Further research that includes longer exposure times, additional cell models, and genotoxicity assays is needed to comprehensively assess the safety of date palm extracts for food applications. At the same time, their high phenolic content suggests promise for future investigation exploring potential anti-inflammatory and immunomodulatory effects.
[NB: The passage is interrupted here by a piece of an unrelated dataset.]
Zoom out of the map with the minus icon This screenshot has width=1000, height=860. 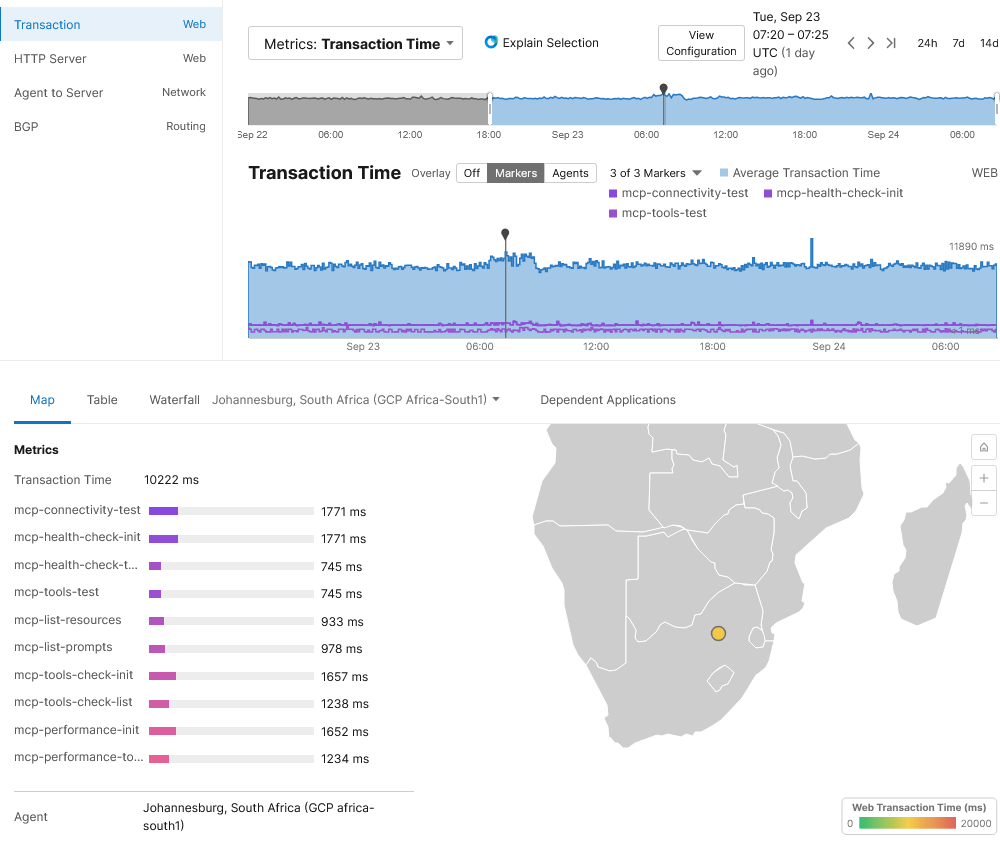(x=983, y=504)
Taken together, these findings suggest that the hydroethanolic extracts obtained through a green maceration process may combine chemical richness with biological safety, supporting further investigation into their potential as natural functional ingredients in sustainable food formulations.

4. Conclusions

This exploratory study provides evidence that Ilicitano freeze-dried date flour and its green hydroethanolic extracts may exhibit relevant nutritional and bioactive properties, suggesting their potential as functional food ingredients. The analyses revealed substantial nutritional value, particularly in carbohydrates, minerals, and phenolic compounds, with the D8 extract showing comparatively higher antioxidant activity and micronutrient levels. The absence of cytotoxic effects in Caco-2 cells suggests preliminary safety at the tested concentrations, although the elevated lead levels observed in D8 highlight the need for continued monitoring and additional safety evaluations.

The combined assessment of flour and extract matrices provided an initial overview of the compositional and functional features of Elche dates, obtained through a sustainable, food-grade extraction process. The computer vision approach additionally supported the visual documentation of color and morphological variability, illustrating the link between phenotypic diversity and compositional differences within the palm grove.
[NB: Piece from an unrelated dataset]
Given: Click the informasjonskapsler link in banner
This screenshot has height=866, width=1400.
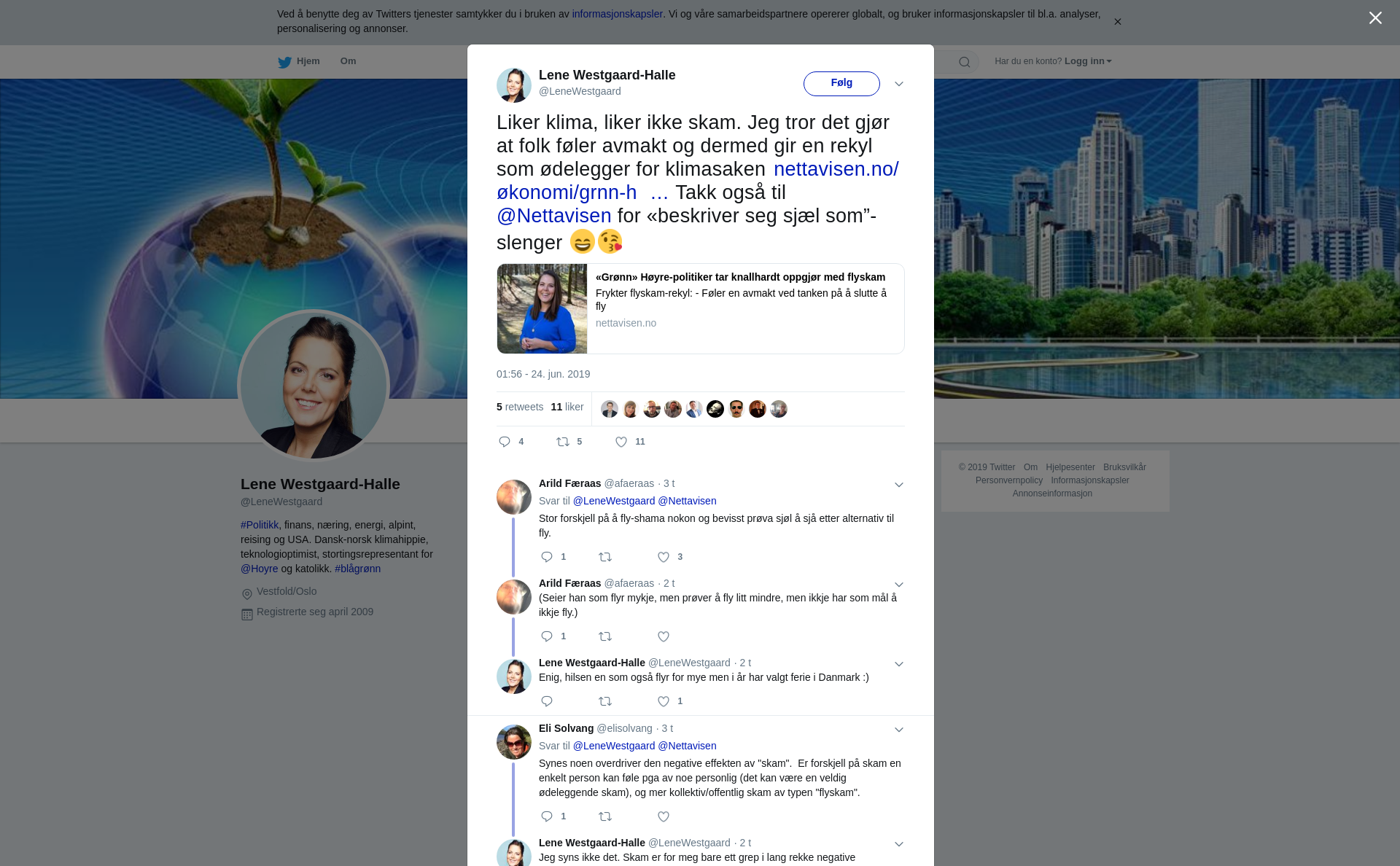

Overall, these findings represent an exploratory but valuable contribution toward the characterization and potential valorization of non-commercial Elche dates. As the study was limited to one harvest season and a single geographic region, further research should include additional trees and seasons, assess bioaccessibility and extraction yield, and expand safety testing to other biological models to fully validate these results and their applicability in functional food development.